So lovely are the flowers that one would like to imagine the industry as “roses, roses all the way”; but of course that cannot be the case. Besides the drawbacks I have mentioned already—damage to crops from sudden storms, and gluts in the market from excess of supply—there are other risks to run. It has happened that in rough or foggy weather the off-islanders have sent quantities of flowers to St. Mary’s by the launch, and they have been duly stowed away in the hold of the “Lyonnesse.” The weather has got worse and worse, and it has been considered unsafe to make the journey to Penzance. But the flower-boxes are in the hold, and there they have to stay; and eventually they reach their destination on the mainland. By that time their contents are dead and worthless, and so the grower has lost his flowers, his time, and his trouble, and yet he must pay the carriage, and for the return of the empty boxes if he wants them.

To any one who has paid a visit to Scilly during the flower-season, the always-welcome sight in the London streets of the first daffodils of the season will be more than ever welcome; for these children of the spring will recall the blue seas and sunny skies of the flower-islands where they were reared.


[V]
DESCRIPTIVE AND ARCHÆOLOGICAL

HOW many islands are there? That is a difficult question to answer until we know how big a rock must be in order to be dignified with the name of island. One writer tells us there are over 300, another says nearly 200, a third has counted 140 on which grass will grow, and a fourth makes his estimate (how, I know not) as low as 17. Three hundred must include a great many “blynd rokkettes,” as the old chronicler Leland delightfully calls the little barren rocks.

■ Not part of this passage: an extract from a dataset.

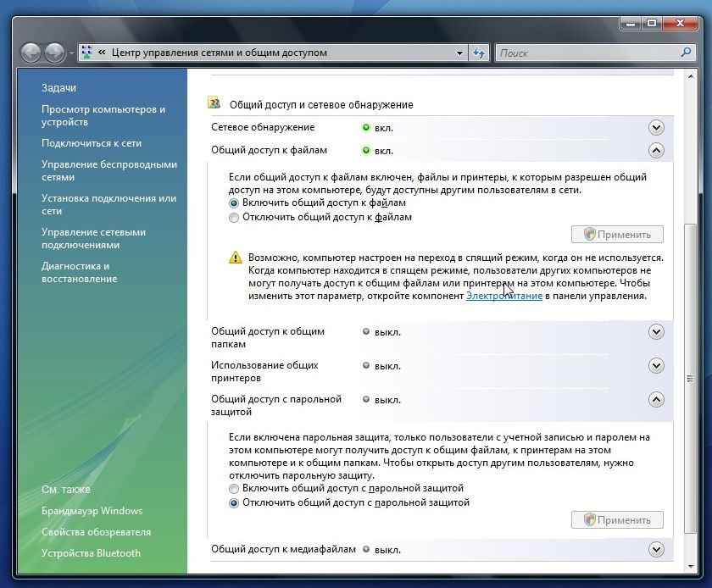Collapse the Общий доступ к файлам section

One point at least is certain, that nowadays there are only five islands which are inhabited: St. Mary’s, Tresco, Bryher, St. Agnes, and St. Martin. Sixty years ago there were six, but Samson has since been vacated.

There is reason to suppose that some of the islands were formerly joined together, and that they have been separated by the encroachment of the sea. Even now at low water of a spring-tide it is possible to walk from Samson to Bryher, from Bryher to Tresco, and from Tresco to St. Martin’s, across the sand-flats, if one does not mind the risk of getting wet; and to wade across Crow Bar between St. Martin’s and St. Mary’s. Ruins of houses and stone walls have been found six feet under the sand, the walls descending from the hills of Bryher and Samson, and running many feet under the level of the sea towards Tresco; and it is said that there was once a causeway from the abbey church at Tresco across the downs to the church on St. Helen’s Isle.

There is a tradition that long ago the islands were all connected with the mainland, and that they are the only remnant of a tract of land called Lyonnesse, which contained 140 churches, but over which the Atlantic now rolls. On the spot where now the water swirls round the dangerous “Seven Stones,” there is said to have stood a city called the City of Lions, and that region is even to-day known to fishermen as Tregva—the “town” or “dwelling.”